Submitted by: morganj8
Date: Jun 20th, 2011

Submitted by: morganj8
Date: Jun 20th, 2011

Submitted by: nrd2052
Date: Apr 4th, 2011

Submitted by: caribe
Date: Aug 16th, 2007

Submitted by: ray
Date: Dec 18th, 2005

Comments

1
vic said on October 21st, 2003
Worth doing... and again.
2
jlu said on November 23rd, 2003
good route with a nice boulder move beginning. opens up lots of options once you get a top rope set
3
mazzystr said on April 7th, 2004
i liked it....i liked it ahhhh-lawt
4
Anonymous said on April 15th, 2004
try "brother stairmaster", start in the cave to the left and boulder out into the start. Fun, makes the climb much harder.
5
dj_ax said on June 3rd, 2004
yes... a recommended route.
6
pianomahnn said on June 15th, 2004
Eh, not great. The bolts seem to be placed rather odd. Oh well. ONSIGHTFLASH4LYFE!!!
7
Paul3eb said on April 4th, 2005
this is quite possibly the worst route at the red. no joke. i don't understand why it hasn't been blown off the cliff face. it detracts from everything around it. not to mention it's like gumby flypaper..
8
Paul3eb said on May 24th, 2005
it's been several weeks since i reminded people this route is absolutely worthless and pitiful.. i feel bad that those people who have ticked it will never have that five minutes of their life back.
9
tbwilsonky said on September 2nd, 2005
it's seven minutes if you stop to shake out
10
K-Dawg said on September 29th, 2005
I have to admit, I shake my head and ask myself "why" whenever I find myself at the beginning of this route. I's just not for me, but still better than a day at work.
11
Captain Bad Beta said on October 3rd, 2005
Giant rest holds... I found the start to be the crux. It was like the ground washed out under a 5.9 and you have to jump to start it. Anyways, once you get on the wall it's pretty straight forward.
12
lemaster* said on November 2nd, 2005
My first lead climb in the red
13
caribe said on May 24th, 2006
this is a nice route, but it should be extended by 20 or 30 feet. why does it stop where it does?
14
soccerfast007 said on November 16th, 2006
I enjoyed the start and majority of the holds/feet, a little sandy in spots, but was good leading experience in my case. everyone is entitled to their opinion, but i feel this route has been unduly ripped.
15
dbarless said on May 21st, 2007
Definitely not the most entertaining route, but like K-Dawg, said, better than a day at work.

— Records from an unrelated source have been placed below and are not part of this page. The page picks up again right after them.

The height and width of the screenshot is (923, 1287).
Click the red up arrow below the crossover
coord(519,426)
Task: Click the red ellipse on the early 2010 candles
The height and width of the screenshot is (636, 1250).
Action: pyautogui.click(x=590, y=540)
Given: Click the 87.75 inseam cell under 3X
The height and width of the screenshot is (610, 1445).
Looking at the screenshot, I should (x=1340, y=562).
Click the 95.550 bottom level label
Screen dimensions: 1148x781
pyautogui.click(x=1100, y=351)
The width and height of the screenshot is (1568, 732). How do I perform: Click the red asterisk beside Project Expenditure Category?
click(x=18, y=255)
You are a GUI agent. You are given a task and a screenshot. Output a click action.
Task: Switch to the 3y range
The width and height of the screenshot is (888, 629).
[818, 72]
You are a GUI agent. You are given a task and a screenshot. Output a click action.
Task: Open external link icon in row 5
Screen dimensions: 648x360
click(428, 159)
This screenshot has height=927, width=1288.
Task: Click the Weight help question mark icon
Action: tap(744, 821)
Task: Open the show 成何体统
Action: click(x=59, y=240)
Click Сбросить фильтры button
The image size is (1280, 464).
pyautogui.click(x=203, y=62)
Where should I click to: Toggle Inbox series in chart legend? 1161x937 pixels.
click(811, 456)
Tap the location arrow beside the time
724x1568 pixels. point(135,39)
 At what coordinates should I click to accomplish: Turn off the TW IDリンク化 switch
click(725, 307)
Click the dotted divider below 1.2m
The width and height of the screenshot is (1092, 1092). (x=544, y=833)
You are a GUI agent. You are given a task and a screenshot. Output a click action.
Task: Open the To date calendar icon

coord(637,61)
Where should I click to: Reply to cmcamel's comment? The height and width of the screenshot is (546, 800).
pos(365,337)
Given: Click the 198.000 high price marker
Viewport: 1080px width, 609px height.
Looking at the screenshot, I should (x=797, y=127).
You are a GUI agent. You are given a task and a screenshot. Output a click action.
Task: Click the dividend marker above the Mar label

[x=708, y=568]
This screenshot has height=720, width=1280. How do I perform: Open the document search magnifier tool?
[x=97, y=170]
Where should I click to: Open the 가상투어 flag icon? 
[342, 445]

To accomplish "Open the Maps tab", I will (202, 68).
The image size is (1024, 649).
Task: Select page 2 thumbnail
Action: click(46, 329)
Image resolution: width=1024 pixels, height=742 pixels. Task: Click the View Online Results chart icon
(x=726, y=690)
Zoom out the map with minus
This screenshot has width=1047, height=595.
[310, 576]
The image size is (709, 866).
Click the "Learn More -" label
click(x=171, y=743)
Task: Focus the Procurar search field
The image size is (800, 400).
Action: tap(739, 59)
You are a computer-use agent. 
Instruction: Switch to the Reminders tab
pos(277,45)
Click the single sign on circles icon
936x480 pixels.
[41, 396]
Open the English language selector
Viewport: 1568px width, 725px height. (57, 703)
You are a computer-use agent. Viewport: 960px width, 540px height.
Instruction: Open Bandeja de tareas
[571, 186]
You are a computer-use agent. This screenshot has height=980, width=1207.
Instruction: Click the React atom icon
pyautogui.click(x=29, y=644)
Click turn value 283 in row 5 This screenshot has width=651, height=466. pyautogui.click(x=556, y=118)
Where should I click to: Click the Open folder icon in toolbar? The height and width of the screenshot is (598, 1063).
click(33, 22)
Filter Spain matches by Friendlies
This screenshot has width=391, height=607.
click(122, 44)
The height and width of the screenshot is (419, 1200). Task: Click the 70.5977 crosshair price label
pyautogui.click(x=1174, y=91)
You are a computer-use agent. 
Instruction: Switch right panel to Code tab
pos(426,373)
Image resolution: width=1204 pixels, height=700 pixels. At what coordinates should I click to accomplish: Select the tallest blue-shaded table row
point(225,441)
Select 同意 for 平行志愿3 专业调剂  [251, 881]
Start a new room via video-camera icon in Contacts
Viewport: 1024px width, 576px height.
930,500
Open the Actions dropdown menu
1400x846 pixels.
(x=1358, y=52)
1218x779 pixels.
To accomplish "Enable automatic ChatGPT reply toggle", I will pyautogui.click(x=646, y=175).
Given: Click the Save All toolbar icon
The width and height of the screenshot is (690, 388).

The first few moves are nothing more than some bouldery shenanigans, the rest of the climb is decent at best, just one more to add to the tick list.
16
Yasmeen said on May 21st, 2007
It's actually much, much worse than a day at work. And unless you want your score to drop, you won't add this route to your tick list.
17
allah said on May 22nd, 2007
best 9 in the gorge i think, ton of fun
18
bcombs said on May 23rd, 2007
Yasmeen, does this route have a negative value?
19
Yasmeen said on May 23rd, 2007
bcombs: only in my heart.
20
bcombs said on May 23rd, 2007
;-)
21
rhunt said on August 17th, 2007
this last pic posted by caribe really shows the beauty of this route, thanks caribe. I can't wait to get on the 4 star route again.
22
caribe said on August 28th, 2007
My 12 year old daughter on lead looked up at the second to the last bolt from the anchors, considered the real estate between it and the last bolt and said, "that is scary!" She went on anyway. She faced the demon and lives within. She did so of her own volition. She was ecstatic after she cleaned it and her feet hit the ground. It was a life time experience for her. I think this was her first real lead. The pic of my little girl working out the moves with her cheeks full of air and looking down at her feet moves me greatly. I am glad that you appreciated it. Thanks
23
woman said on August 28th, 2007
Congrats to your daughter!
24
ScrmnPeeler said on January 3rd, 2008
I climbed it in '95 when the 3rd bolt was missing. My bro George was on lead, and if he fell while clipping the anchor, I was planning on running and jumping over the hill to hopefully keep him from decking. Good thing he didn't fall. We still talk about that day.
25
V10Mike said on April 25th, 2008
Another one of those routes where you can make it hard or easy. Do the standard start and meander up big holds and the arete. Or stay right of the bolts the entire way for a more technial 5.10ish climb. Or boulder in from the left (the most fun option) at V3ish!
26
uberwhipper said on June 10th, 2008
I don't get the negativity. It's not the most inspiring route, but I had fun.
27
louisville_climber said on August 4th, 2008
fun...the beginning is the hardest part.
28
kisor740 said on October 28th, 2008
allot of left hand work being a left side arete kind of neat
29
Dman said on January 23rd, 2009
cool if the other routes are takin
30
hypro said on July 30th, 2009
5.9 if you stay right.
31
swj said on May 9th, 2011
getting on this route after a hard rain definitely makes it harder... stays pretty wet. Especially the start.
32
Episketch said on April 4th, 2016
I found myself at the base of this climb at the end of a day. I'd heard a lot of negative things about it and expected to hate it. The start was hard and a bit slick and there were a few sandy holds. To my surprise by the time I was clipping the chains, I was having fun. It's certainly not a classic, but I thought it was an ok moderate.